> **GOAL**:
Continue the post about how Google uses search data, picking up right after its final sentence.

> **EXCERPTED PASSAGE**:
This is a follow-up to my previous post on the “improvement in search” technology and the question of whether these improvements are actually beneficial.

I have read at least a half dozen books about Google or search (pretty much the same things now). The data-oriented approach Google uses to make decisions has always intrigued me. The origins of search and the Google way made some sense to me as an academic. Quality of publications are sometimes judged based on citation and citation indices – how often your are cited, prestige value of different journals, etc.  This background offered the analogy by which I understood what Google was doing. I just finished a new book on Google (Steven Levy’s In the Plex) and this account offered some new tidbits concerning data Google uses. For example, if I submit a similar search following an initial review of top “hits” from a previous search I may not be pleased with the results of the previous search. What I came to understand was that my personal evaluation of the information Google prioritized for me was of interest to Google and Google would attempt to alter the suggestions I was given accordingly?

(Text and element pointing records)
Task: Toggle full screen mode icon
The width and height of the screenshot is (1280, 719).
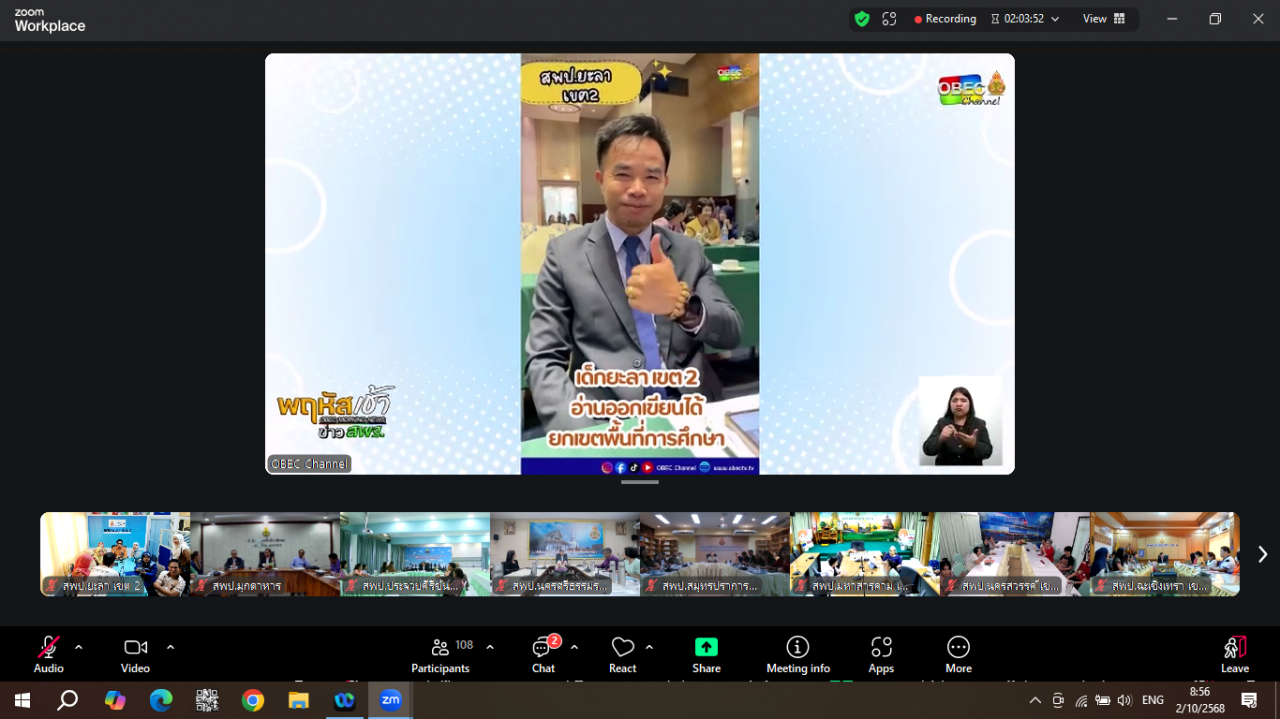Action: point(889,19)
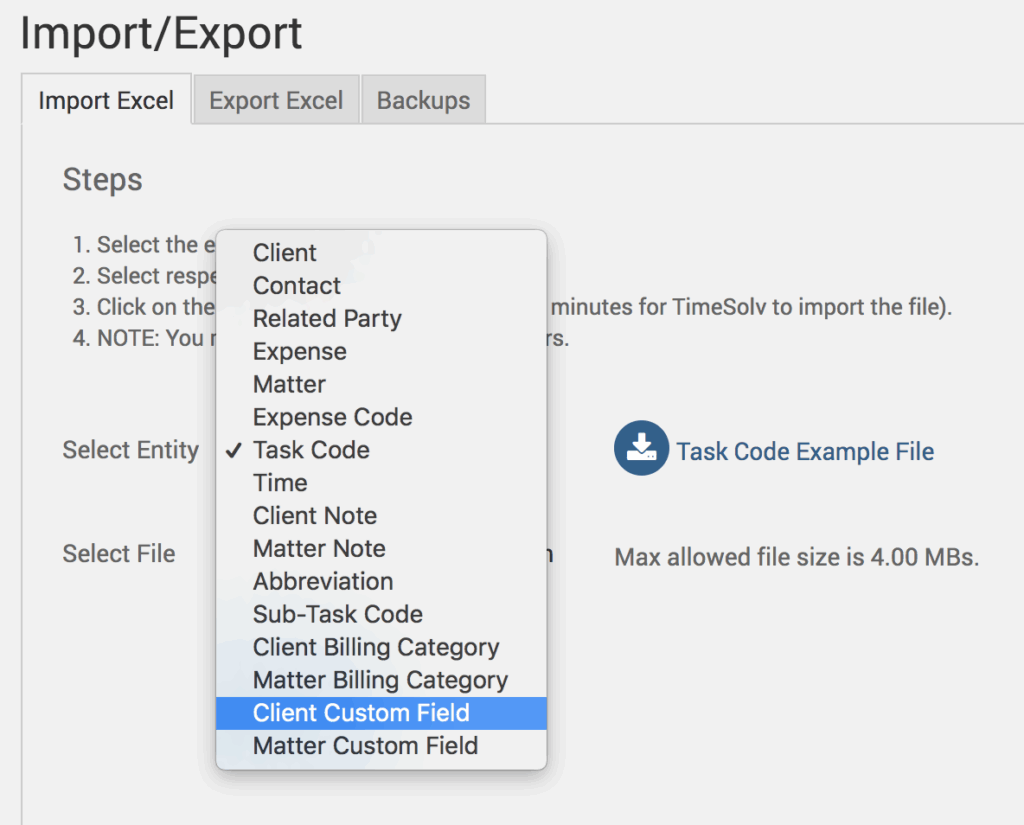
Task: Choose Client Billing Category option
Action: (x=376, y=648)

> **EXERCISE OUTPUT**:
The problem with this (see previous post) is that Google and other companies have found ways to show us what we want to see and not what we should see. In some situations, this difference matters. By feeding our biases, Google offers us a way to “view only Fox News or MSNBC” as we seek information. We are likely accepting of what we find, but we are not encouraged to view challenging positions. Maybe we really need to worry if Google has made us stupid.

Could Google fix this? What if I wanted an option that would ignore my personal biases? I would think one solution would be to offer a search option that says “ignore my personal history”.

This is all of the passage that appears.